At each point, the Gospel is completely different from the Law. While it is only through faith that we receive the benefits of the Gospel, the Gospel itself creates faith (Romans 1:16; Ephesians 2:8-10). Rather than provoking terror of conscience, anguish of heart, and fear of condemnation like the Law, the Gospel stills every voice of accusation with the strong words of Christ’s own peace and joy guaranteed by the blood of the cross. The Gospel does not set in place requirements of something that we must do or contribute. “[T]he Gospel does not require anything good that man must furnish: not a good heart, not a good disposition, no improvement of his condition, no godliness, no love of either God or men. It issues no orders, but changes man. It plants love into his heart and makes him capable of all good works. It demands nothing, but gives all. Should not this fact make us leap for joy?” (Walther, 16).
Sixth, Law and Gospel are to be distinguished in relation to the persons who are addressed, “The Law is to be preached to secure sinners and the Gospel to alarmed sinners” (Walther, 17). The secure sinner is the person who glories in his own self-righteous-ness. In the words of Lutheran theologian Gerhard Forde, the secure sinner is “addicted either to what is base or to what is high, either to lawlessness or to lawfulness. Theologically there is not any difference since both break the relationship to God, the giver.” Addicted to that which is base, secure sinners will excuse or rationalize their sinful behavior. They will live, to use the words of the confessional prayer, “as if God did not matter and as if I mattered most.” They will assert that their body and life and that of their neighbors are theirs to do with as they please. Or secure sinners might be addicted to that which is high. Like the Pharisee in Jesus’ parable (Luke 18:9-14), secure sinners will trust in their own righteousness, their self-made spirituality., The sinners who are snug in their own righteousness rehearse the Ten Commandments and conclude that they, like the rich young man in the Gospel narrative, have kept all of these rules and are deserving of God’s approval. To those ensnared in either of these securities, blind to God’s demand for total righteousness, the Law is to be proclaimed full blast so all presumption might be destroyed.

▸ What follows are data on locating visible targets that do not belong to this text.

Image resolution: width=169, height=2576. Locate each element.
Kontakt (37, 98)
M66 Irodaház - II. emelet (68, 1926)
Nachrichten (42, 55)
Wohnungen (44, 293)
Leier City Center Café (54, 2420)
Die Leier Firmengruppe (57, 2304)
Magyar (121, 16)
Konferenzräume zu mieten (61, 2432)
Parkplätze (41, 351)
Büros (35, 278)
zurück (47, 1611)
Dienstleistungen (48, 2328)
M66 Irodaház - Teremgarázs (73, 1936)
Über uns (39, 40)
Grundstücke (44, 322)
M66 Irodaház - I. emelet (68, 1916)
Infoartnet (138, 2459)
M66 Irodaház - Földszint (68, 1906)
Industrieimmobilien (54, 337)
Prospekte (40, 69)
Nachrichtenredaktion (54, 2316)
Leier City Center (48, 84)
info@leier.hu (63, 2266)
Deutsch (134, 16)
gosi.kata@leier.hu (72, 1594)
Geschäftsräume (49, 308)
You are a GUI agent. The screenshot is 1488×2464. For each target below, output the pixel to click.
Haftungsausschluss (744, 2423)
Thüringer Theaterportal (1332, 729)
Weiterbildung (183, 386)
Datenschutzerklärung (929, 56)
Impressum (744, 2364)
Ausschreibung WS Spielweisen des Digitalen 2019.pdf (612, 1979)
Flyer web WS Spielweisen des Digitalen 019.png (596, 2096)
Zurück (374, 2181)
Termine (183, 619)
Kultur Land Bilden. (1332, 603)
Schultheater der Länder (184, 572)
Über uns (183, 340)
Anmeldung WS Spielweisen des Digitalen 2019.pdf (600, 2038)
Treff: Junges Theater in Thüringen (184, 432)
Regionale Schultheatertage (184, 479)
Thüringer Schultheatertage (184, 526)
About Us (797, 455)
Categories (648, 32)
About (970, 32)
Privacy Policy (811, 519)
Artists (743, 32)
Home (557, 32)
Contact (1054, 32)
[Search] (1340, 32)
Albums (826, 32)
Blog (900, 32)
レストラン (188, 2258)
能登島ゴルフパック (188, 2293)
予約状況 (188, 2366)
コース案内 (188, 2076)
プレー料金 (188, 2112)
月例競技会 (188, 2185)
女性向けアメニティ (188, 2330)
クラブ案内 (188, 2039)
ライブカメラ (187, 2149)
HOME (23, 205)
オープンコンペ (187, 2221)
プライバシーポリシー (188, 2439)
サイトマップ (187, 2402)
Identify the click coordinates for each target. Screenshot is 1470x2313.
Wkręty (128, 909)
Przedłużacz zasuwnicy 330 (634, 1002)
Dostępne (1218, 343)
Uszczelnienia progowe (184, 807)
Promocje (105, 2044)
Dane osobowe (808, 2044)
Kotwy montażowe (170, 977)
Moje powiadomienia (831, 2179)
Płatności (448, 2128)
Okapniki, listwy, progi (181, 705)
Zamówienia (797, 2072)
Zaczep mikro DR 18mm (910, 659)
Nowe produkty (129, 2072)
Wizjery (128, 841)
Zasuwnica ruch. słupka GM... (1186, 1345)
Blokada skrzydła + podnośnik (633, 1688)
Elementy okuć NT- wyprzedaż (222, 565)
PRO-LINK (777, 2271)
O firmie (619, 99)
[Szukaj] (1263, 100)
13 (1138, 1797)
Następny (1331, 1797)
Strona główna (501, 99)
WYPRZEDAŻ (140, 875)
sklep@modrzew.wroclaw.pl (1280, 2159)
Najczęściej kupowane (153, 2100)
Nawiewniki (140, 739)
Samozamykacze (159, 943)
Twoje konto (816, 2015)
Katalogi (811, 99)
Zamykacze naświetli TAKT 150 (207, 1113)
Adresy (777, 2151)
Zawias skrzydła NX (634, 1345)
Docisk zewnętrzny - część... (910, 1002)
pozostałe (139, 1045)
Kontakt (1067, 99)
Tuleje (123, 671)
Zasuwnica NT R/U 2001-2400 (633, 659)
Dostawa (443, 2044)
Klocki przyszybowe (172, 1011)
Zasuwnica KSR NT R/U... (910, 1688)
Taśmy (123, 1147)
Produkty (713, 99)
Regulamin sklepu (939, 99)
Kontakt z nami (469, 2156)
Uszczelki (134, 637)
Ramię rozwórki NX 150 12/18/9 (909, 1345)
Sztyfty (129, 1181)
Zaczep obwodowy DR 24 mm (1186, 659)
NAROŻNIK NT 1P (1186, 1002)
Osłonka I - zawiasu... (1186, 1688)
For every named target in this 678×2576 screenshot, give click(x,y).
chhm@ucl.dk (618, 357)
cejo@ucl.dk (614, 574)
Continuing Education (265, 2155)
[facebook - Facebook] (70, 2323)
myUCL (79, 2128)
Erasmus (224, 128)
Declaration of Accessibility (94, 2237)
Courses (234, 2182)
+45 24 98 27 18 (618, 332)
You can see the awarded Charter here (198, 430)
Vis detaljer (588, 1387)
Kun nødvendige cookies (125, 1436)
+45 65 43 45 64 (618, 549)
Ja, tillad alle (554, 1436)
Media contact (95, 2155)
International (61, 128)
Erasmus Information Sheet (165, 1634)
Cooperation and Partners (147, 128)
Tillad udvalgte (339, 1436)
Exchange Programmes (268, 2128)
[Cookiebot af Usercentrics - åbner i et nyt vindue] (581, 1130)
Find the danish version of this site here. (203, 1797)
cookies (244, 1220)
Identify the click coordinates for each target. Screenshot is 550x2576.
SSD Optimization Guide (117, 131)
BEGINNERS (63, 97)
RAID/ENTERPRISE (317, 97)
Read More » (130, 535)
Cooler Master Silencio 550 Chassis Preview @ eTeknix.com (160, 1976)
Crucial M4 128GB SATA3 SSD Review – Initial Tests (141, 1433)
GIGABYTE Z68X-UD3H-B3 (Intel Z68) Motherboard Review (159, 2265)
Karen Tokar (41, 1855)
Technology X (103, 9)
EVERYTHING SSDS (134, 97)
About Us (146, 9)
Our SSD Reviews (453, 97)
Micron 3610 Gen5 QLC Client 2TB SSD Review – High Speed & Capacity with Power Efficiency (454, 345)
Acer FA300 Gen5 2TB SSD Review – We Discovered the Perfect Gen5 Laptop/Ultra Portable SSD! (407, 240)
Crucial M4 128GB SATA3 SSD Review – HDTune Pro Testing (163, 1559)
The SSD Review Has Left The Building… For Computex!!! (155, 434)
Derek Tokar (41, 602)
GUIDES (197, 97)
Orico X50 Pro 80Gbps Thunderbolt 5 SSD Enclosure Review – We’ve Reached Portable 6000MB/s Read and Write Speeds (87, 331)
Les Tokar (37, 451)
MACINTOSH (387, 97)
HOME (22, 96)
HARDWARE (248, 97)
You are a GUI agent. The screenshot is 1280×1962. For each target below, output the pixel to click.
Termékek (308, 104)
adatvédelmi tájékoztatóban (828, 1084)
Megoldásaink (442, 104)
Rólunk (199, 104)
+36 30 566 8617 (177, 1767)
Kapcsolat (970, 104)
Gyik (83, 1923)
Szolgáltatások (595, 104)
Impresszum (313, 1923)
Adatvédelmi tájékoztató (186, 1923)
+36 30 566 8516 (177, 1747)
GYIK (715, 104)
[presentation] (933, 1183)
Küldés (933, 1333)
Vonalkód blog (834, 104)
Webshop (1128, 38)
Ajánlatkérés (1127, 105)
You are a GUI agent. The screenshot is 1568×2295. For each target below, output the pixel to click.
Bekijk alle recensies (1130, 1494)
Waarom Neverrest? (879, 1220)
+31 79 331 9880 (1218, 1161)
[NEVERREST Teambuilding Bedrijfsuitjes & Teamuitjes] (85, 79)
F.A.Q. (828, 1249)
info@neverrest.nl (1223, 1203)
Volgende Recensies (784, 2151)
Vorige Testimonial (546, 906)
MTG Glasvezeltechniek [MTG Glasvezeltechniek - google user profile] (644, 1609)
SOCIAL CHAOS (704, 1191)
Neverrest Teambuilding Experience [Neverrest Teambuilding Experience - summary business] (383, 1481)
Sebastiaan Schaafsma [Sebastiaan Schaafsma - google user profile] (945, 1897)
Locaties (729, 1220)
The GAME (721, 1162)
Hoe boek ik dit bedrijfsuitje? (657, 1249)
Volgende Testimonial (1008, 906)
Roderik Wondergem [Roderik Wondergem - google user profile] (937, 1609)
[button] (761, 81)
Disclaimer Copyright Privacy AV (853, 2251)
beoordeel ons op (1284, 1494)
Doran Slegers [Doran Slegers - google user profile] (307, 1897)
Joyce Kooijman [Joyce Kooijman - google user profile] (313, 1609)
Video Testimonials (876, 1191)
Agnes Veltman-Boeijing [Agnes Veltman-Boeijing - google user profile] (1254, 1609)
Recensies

To those who have been crushed by the hammer blows of the Law, no longer secure in their lawlessness or self-righteousness, there is only one word that will do. That is the word of the Gospel. The Gospel is not a recipe for self-improvement. It is that word of God that declares sins to be forgiven for the sake of the suffering and death of Jesus Christ. It is all about Christ and what He has done for us. “Law is to be called, and to be, anything that refers to what we are to do. On the other hand, the Gospel, or the Creed, is any doctrine or word of God which does not require works from us and does not command us to do something, but bids us simply accept as a gift the gracious forgiveness of our sins and everlasting bliss offered us” (Walther, 19).
When Law and Gospel are muddled or mixed, the Holy Scriptures will be misread and misused. Without the right distinction of the Law from the Gospel, the Bible appears to be a book riddled with contradiction. At one place it condemns and at another it pardons. One text speaks of God’s wrath visited upon sinners, while another declares His undying love for His enemies. Throughout both the Old and the New Testaments, the Scriptures reveal both God’s wrath and His favor. The Scriptures show us a God who kills and who makes alive. This God does through two different words. With the word of His Law, sinners are put to death. It is only through the word of the Gospel that spiritual corpses are resurrected to live in Jesus Christ.